Failed to load latest commit information.
Latest commit message
Commit time

NNEF Tools

This package contains a set of tools for converting and transforming machine learning models.


Installing from Git

To install the nnef_tools package into a Python environment, clone the NNEF-Tools repo and run

python install

Afterwards, the scripts in the nnef_tools folder can be run using the -m option to python, as in the examples below. From the main folder of the repo, the scripts can also be run with the same -m option without installation.

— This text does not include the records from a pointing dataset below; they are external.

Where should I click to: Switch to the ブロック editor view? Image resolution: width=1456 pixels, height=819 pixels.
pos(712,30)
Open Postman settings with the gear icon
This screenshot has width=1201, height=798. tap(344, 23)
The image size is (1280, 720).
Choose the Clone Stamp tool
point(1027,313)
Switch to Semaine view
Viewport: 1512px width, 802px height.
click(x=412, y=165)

Python3 version >= 3.5.2 is supported.

For all tools an installed nnef package is required:

cd parser/python
python install
cd ../..

You need to install dependencies only for the functionalities that you are using:

Functionality Dependencies
TensorFlow Protobuf conversion pip install future typing six numpy tensorflow
TensorFlow Lite conversion pip install future typing six numpy flatbuffers, tensorflow
ONNX conversion pip install future typing six numpy protobuf onnx onnx-simplifier onnxruntime
Caffe conversion pip install future typing six numpy protobuf torch
Caffe2 conversion pip install future typing six numpy protobuf torch
Execution of NNEF models pip install future typing six numpy torch
Visualization of NNEF models pip install future typing six numpy graphviz

All pip dependencies (for reference):

pip install future typing six numpy protobuf flatbuffers onnx onnx-simplifier onnxruntime torch tensorflow


For basic usage, you have to supply an input format, an output format and an input model. The output model name defaults to the input model name suffixed with the output format, but it can also be supplied explicitly.

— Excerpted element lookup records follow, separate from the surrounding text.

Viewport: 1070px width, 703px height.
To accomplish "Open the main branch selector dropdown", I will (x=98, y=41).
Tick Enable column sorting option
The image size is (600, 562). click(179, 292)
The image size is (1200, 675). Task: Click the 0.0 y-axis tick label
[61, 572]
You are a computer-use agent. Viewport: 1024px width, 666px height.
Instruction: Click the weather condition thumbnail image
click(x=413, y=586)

python -m nnef_tools.convert --input-format tf --output-format nnef --input-model my_model.pb --output-model my_model.nnef 

Setting input shapes

If the model has (partially) undefined shapes, the concrete shapes can be supplied with the --input-shapes argument. The input shapes must be a Python dict expression, with string keys of input tensor names and tuple values as shapes. It is enough to supply shapes for those inputs that we want to freeze. For example:

--input-shapes "{'input': (1, 224, 224, 3)}"

Transposing inputs and outputs

When converting between TF and NNEF, the (default) dimension ordering differs, and the model may be transposed (for example in case of 2D convolutional models). However, the inputs and outputs are not automatically transposed, as the converter cannot reliably decide which input and outputs represent images. Transposing inputs and outputs can be turned on by the --io-transpose option. There are two ways to use it: either to transpose all inputs and outputs, or to select the ones to be transposed. All inputs and outputs can be transposed by using --io-transpose without any further arguments, while selecting inputs and outputs can be done by providing a list of names:

--io-transpose "input1" "input2" "output1"

Retaining input/output names

During conversion, the converter may generate suitable names for tensors. However, it is possible to force to keep the names of input and output tensors using the --keep-io-names option.

Folding constants

The original model may contain operations that are performed on constant tensors, mainly resulting from shapes that are known in conversion time, or that became known by setting with the --input-shape option. In this case, it can be useful to fold constant operations, because the resulting graph is simplified. Furthermore, without constant folding, the graph may not even be convertible due to the presence of non-convertible operations, but constant folding may eliminate them and make the model convertible. To use it, simply turn on the --fold-constants option.

Optimizing the output model

The resulting model may contain operations or sequences of operations that can be merged or even eliminated as they result in a no-op. To do so, turn on the --optimize flag. This works for NNEF output.

The converter can also be run with the same input and output format. In this case, the tool only reads and writes the model, with an optional optimization phase in between if the --optimize flag is set and an optimizer is available for the given format.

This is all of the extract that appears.